Беатрис попыталась отшутиться:

— Вы ведь напомнили мне, что сегодня Новый год, а в этот день разве можно без подарков?..

— Ваш, Беатриче, самый дорогой из всех, что я когда-либо получал, — сказал Гейм.

Потом они опять сидели и молчали. Им это хорошо удавалось в последнее время — молчать и не чувствовать этого молчания, как если бы между ними все время продолжался какой-то неслышный для других разговор. Это было ново и удивительно, по крайней мере для Беатрис. Было ли это новым и для Яна — она не знала; она иногда спрашивала себя, есть ли вообще на свете что-нибудь, чего бы Ян Гейм не испытал, не испробовал, в чем бы не разочаровался.
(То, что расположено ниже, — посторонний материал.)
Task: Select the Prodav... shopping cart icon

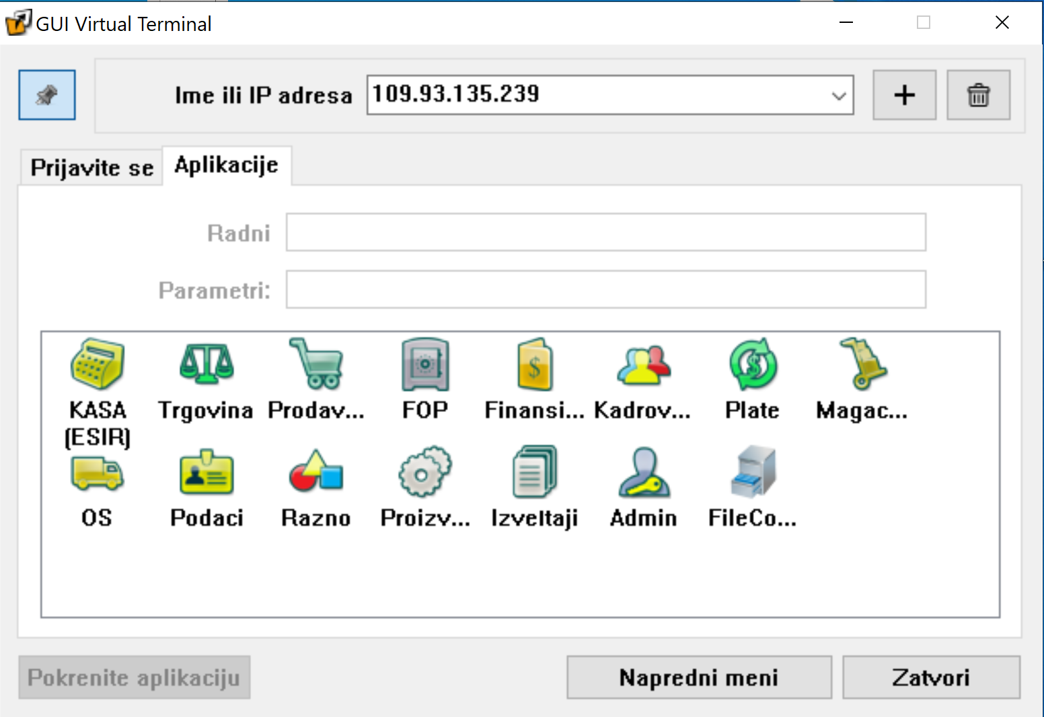Action: coord(315,365)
Около одиннадцати он посмотрел на часы и встал. Беатрис осталась сидеть, подумав, что было бы куда лучше, если бы этот Ян с меньшей пунктуальностью исполнял свое обещание относительно сроков ее возвращения домой. Дело в том, что первое время они встречались только днем — чаще всего около пяти, в какой-нибудь кондитерской или tea-room[86], и проводили вместе час-другой. А как-то раз после одного из таких чаепитий Гейм предложил ей пойти подышать воздухом на набережной; она заколебалась тогда, потому что по вечерам Костанера была обычным местом гулянья довольно неприятной публики — разного рода зажиточного мещанства, а Ян неправильно истолковал ее замешательство (уже начинало смеркаться) и пообещал, что она будет дома не позже одиннадцати. Так с тех пор и повелось.

вернуться

86

Чайный салон (англ.).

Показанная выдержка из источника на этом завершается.